1. When I struggle with life, life says, "What courage?" Then press me to the ground and rub me wildly.

2. The vegetable rice cooked at night, the cute baby next door said at a glance: Uncle, the vegetable rice you cooked is not delicious at first sight. I said, it's delicious He said: I don't believe it. I won't know until you let me taste a bowl. After eating a small bowl, I asked: Is it delicious? He said: not bad, I want to praise your cooking, you have to give me another bowl. Me. . .

When I was young, I liked catching bees. Every time I catch one, I stick a hole in the bee's stomach and suck hard.

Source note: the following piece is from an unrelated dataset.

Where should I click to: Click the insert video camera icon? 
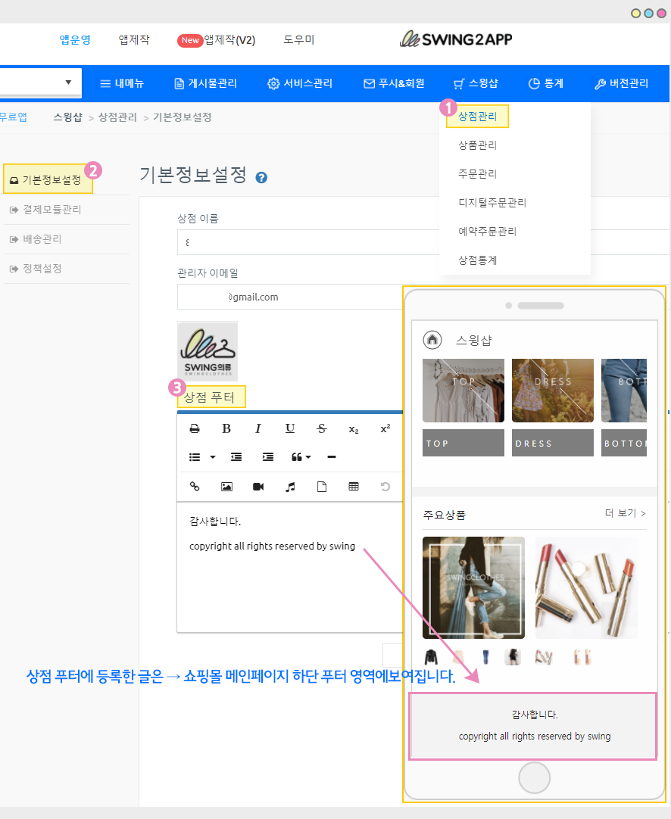coord(258,487)
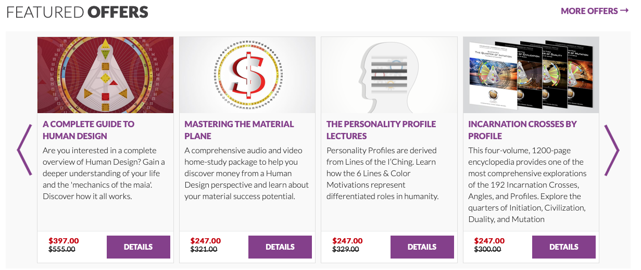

Don't say the honey in my belly is delicious! Later, I grew up slowly. After school, the teacher told me that it was a mung bean fly.

My grandfather was bitten by a spider, and he looked depressed, so I was going to get him some ointment, but just before I left the room, I heard him say that at this age, I really can't take responsibility as Spider-Man.

On the bus, a father said to his son, "I can't beat your mother at that age." I can beat your grandmother at the age of twelve! " A buddy next to him shouted at his father, "Is this how you educate your children? Will you be a father! " The man paused and said, "I said badminton!" " "The elder brothers suddenly a face of impulse to die!

6, this month's performance is not good, originally prepared to eat soil. But I never expected that the sudden heavy snow changed my food.

7. Mature adults are not picky eaters. Mature adults will say: this can not be eaten, it will be allergic.

8. How poor am I? I have an echo when I talk to my wallet now.

9. I was sick before and pursued love. I'm fine now, and I want to get rich overnight.

10, although I have no skills, there are many people who look down on me.

1 1, because of my good work in Death, I was rated as a writer.

12, scientists use astronomical telescopes to explore the boundaries of the universe, while I use my growing body.

13, I always thought my parents didn't like me very much. Until my 17 birthday, they gave me a bunch of keys. I was surprised and asked, "Wow! Is it? Car? " "No, you stay and look after the house-we're going on a trip."